Does a Mask Tell Us More than a Face?

Anti-lockdown protesters in the Michigan State House

Thursday

With some trepidation, I went to “Beauty by Tabitha” for the first time in months on Tuesday but was reassured when I saw everyone wearing masks (as was I) and gloves. I thought about Oscar Wilde’s reflections upon masks as Courtney cut my hair.

Wilde’s two most famous comments on the subject are “A mask tells us more than a face” and “Man is least himself when he talks in his own person. Give him a mask, and he will tell you the truth.”

As an Irishman in England and a homosexual to boot, Wilde understood masks in a deep way. Works like Importance of Being Earnest and Picture of Dorian Gray are all about masking.

I acknowledge that Wilde has in mind masks designed to conceal identity rather than masks designed to protect against contagion. I’m also struck by how, with the internet, Wilde’s witty observation has become a commonplace fact: on a daily basis millions of people, masked by internet identities, engage in hate speech that they would never reveal if their identities were known.
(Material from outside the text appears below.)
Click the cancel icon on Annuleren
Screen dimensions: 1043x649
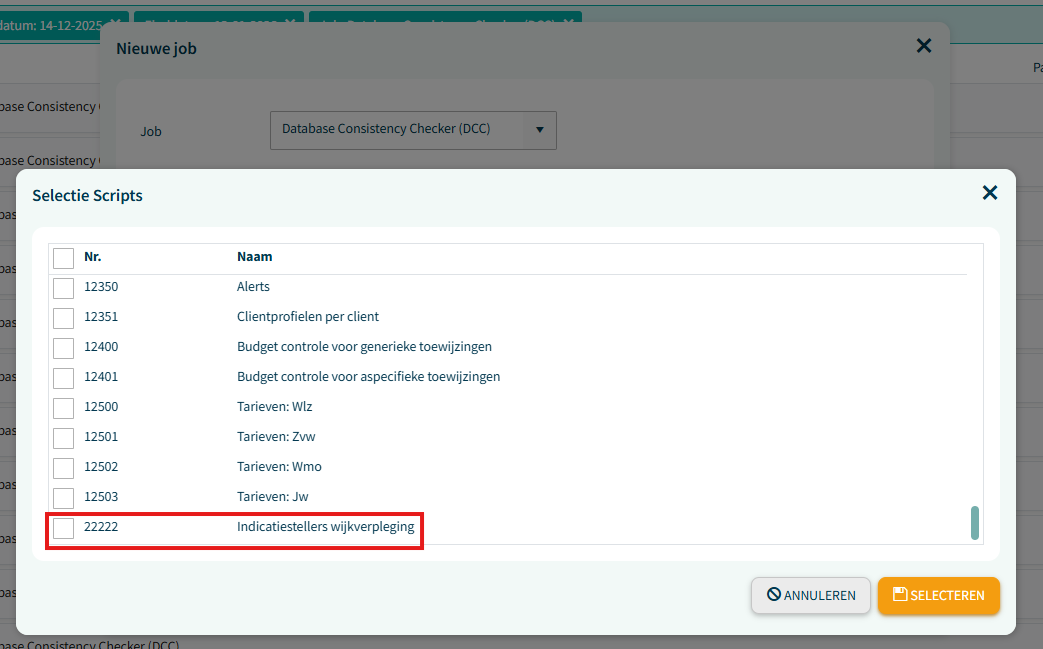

Or is this still true? It appears that our president, who talks without a filter, is empowering certain of his followers to vent publicly what they used to say only privately. Some of this speech is directed at people wearing masks.

I have in mind those lock-down protesters outside a Honeywell plant (which Trump was visiting to commend them for making masks) shouting at a masked reporter, “You’re on the wrong side of history. … You’re on the wrong side of patriotism — you’re like communists.”

Wilde lived and wrote in Victorian England, where a high degree of social conformity meant that people censored themselves constantly for fear of being shamed. Take away this shame, apparently, and people will tell you their inner truth without a mask. It makes one long for an age of self-repression.

That being said, masks in the age of the coronavirus still tell us things that faces do not. When I see a person wearing a mask, I see someone who is socially responsible and cares about other people. After all, the mask is more for others than for oneself, given that Covid droplets can still enter by the eyes.

On the other hand, when the maskless see me wearing a mask, some undoubtedly see a weenie and a sheeple who feels superior and is probably a Democrat to boot (if not an unpatriotic communist).

So in this instance, a mask really does tell us more than a face. Just not in the way that Wilde envisioned.